→ PAGE EXCERPT:
□ □ □ □ □ □ □
Wednesday, April 18, 2018

So, What Do People Think About Teachers?

Posted By on Wed, Apr 18, 2018 at 2:14 PM

The teacher demonstrations, walk-ins, walkouts and strikes around the country are playing pretty well with the public. That surprises and encourages me. Republicans have led a decades-long onslaught against teachers, beginning in earnest with the "Our schools suck!" rallying cry from the Reagan administration in its 1983 report, "A Nation At Risk." It was a blatantly political scare screed about how terrible our schools—and by extension, our teachers—are. So terrible, they might as well be a Commie plot to destroy our country. Here's the money quote:
"If an unfriendly foreign power had attempted to impose on America the mediocre educational performance that exists today, we might well have viewed it as an act of war."
It's been wall-to-wall anti-public education, anti-teacher, anti-teachers union grandstanding from Republicans ever since.
□ □ □ □ □ □ □
→ PROMPT: In the post about public views of teachers, what was the title of the 1983 report from the Reagan administration? The material that comes next is drawn from a separate source.

→ SOURCE DATA:
□ □ □ □ □ □ □
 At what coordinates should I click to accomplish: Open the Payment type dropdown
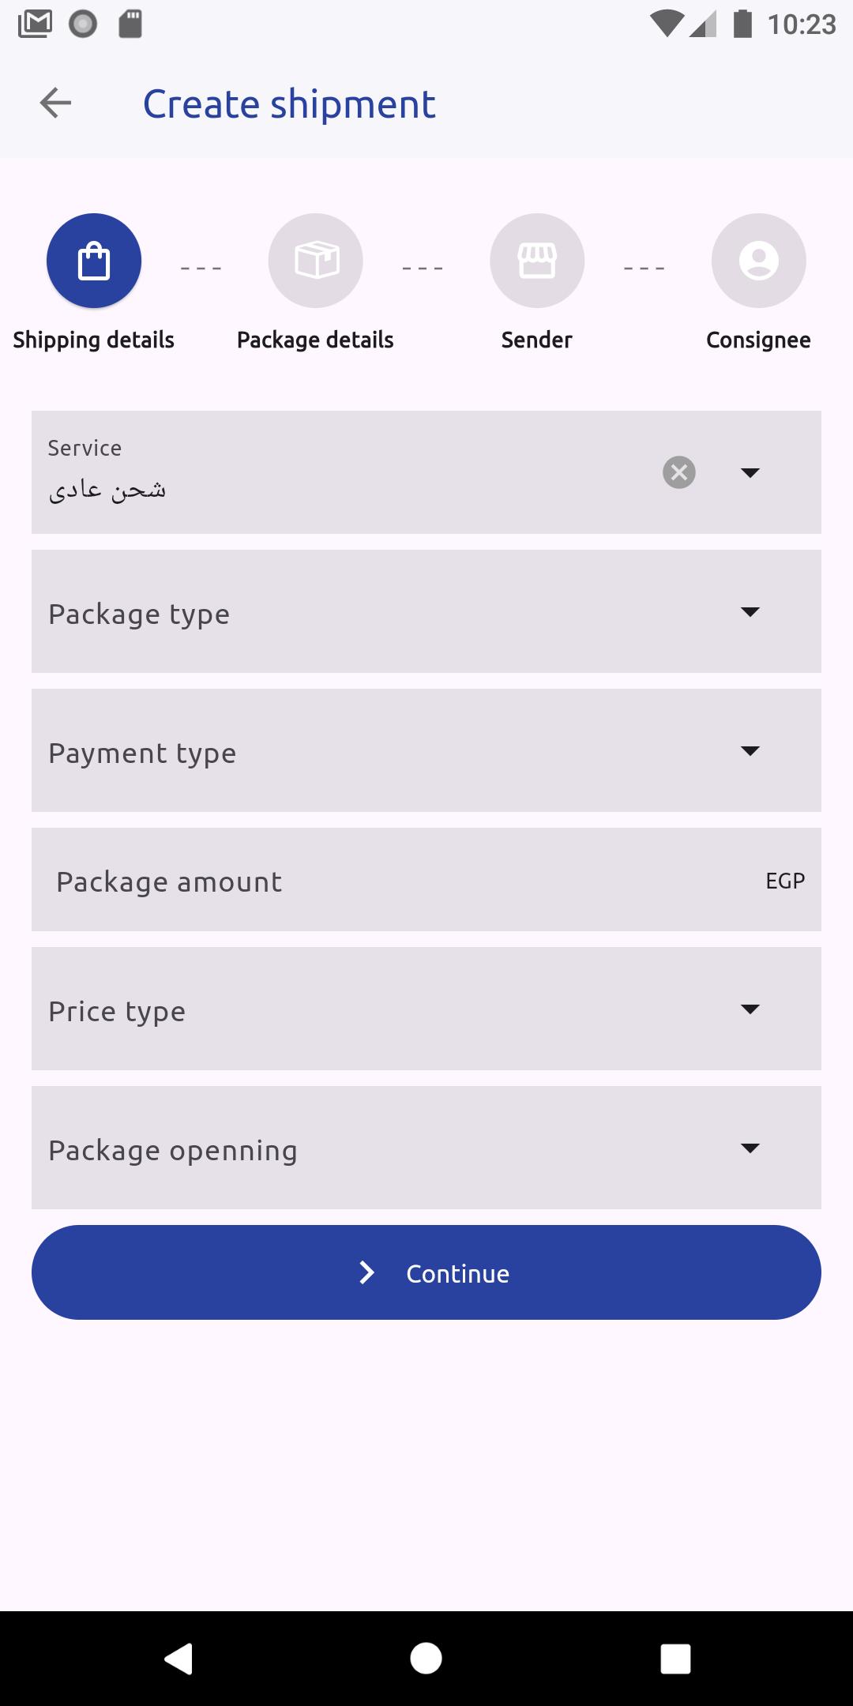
□ □ □ □ □ □ □
→ FULL OUTPUT: "A Nation At Risk."